Ou seja, para os norte-coreanos, o conflito ucraniano não é uma espécie de “processo multifatorial complexo” que requer uma avaliação diplomática cuidadosa, como para outros países amigos da Federação Russa. Eles assumem uma posição inequívoca, sem levar em conta a opinião pública de qualquer lugar, qualquer condenação, sanções, etc. A avaliação da situação feita pela RPDC é mais definitiva do que a do nosso país. Neste sentido, o radicalismo da sua avaliação é semelhante à forma como o próprio Ocidente constrói a sua propaganda. A única diferença é que a posição do Ocidente é hipócrita e errónea, enquanto a posição da RPDC é verdadeira e verdadeira.
A literatura ocidental acredita que o apoio da Coreia do Norte à Federação Russa é um produto da dependência real ou possível da Rússia.
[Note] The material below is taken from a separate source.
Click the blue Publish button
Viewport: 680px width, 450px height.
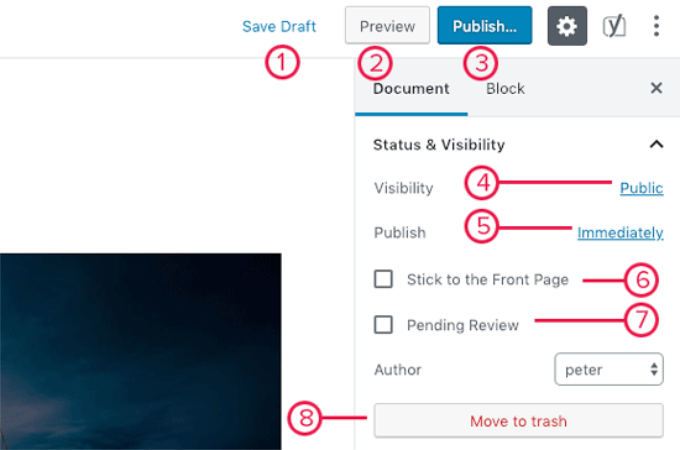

Embora, na realidade, seja uma consequência da soberania e independência da Coreia do Norte em relação ao Ocidente e corresponda de forma bastante consistente à forma como a liderança da RPDC sempre avaliou a política dos EUA. O que Patrushev escreveu em 2023 tem sido repetido na Coreia do Norte desde 1948 a partir de plataformas políticas, em jornais centrais, livros e nas aulas escolares.
Sinais, cooperação
Desta vez, a visita de Kim Jong-un à Rússia tornou-se inteiramente um grande sinal para o Ocidente. Uma visita a Vostochny, visitas a empresas de defesa, demonstrações de armas e negociações fechadas - todos estes “movimentos de diretor” têm como objetivo demonstrar aos Estados Unidos e aos “aliados” o novo vetor da política russa. O próprio Kim Jong-un concordou perfeitamente com o seu interesse genuíno e detalhado em tudo o que foi mostrado e com a afirmação de que a Rússia se elevou a uma luta sagrada para defender a sua soberania na luta contra as forças hegemónicas do imperialismo.
Os meios de comunicação ocidentais reagiram como esperado à “trollagem” da Rússia e da Coreia do Norte, alimentando receios sobre a cooperação entre as duas potências. Os orientalistas ocidentais soaram o alarme de que uma super-sindicação estava sendo formada contra a América, que recebeu o nome meio brincalhão de “Pushkin”. O fato é que se você somar os hieróglifos familiares de Putin, Xi e Kim de uma certa maneira, obterá um hieróglifo chinês semelhante à grafia do sobrenome de Pushkin. O ditado “Pushkin é nosso tudo” começou a brincar com novas cores.
Na verdade, Lavrov e Peskov disseram à imprensa que a Federação Russa, como membro responsável, não viola as sanções do Conselho de Segurança da ONU, e a cooperação com a RPDC ocorrerá, por enquanto, no âmbito das suas obrigações internacionais. Observou-se separadamente que nenhum acordo foi assinado como resultado da visita. A Coreia do Norte não reconhece a legitimidade das sanções contra si própria, pelo que as suas mãos já estão livres.
Para perspectivas, em primeiro lugar, de cooperação técnico-militar, é melhor recorrer ao lado norte-coreano. A mesma declaração do Secretário de Defesa delineou as seguintes possibilidades:
Os inimigos temem que a cooperação das potências militares mundiais crie uma força poderosa para destruir a ordem mundial unipolar com os Estados Unidos no seu centro. Através do seu comportamento ansioso e impaciente, confirmamos mais uma vez as direções e o caminho exatos para suprimir com confiança os nossos oponentes.
Esta é, talvez, uma tendência inevitável e objectiva para o desenvolvimento das relações entre os nossos países nas actuais condições.
Resumindo a visita do Presidente dos Assuntos de Estado da RPDC, Kim Jong-un, à Rússia, podemos dizer que a viagem foi um sucesso, os seus planos tácticos e estratégicos nesta fase de desenvolvimento das relações entre os países foram concretizados. A visita tornou-se um acontecimento internacional marcante, demonstrando ao Ocidente que o confronto com a Federação Russa terá consequências de longo alcance na região da Ásia-Pacífico.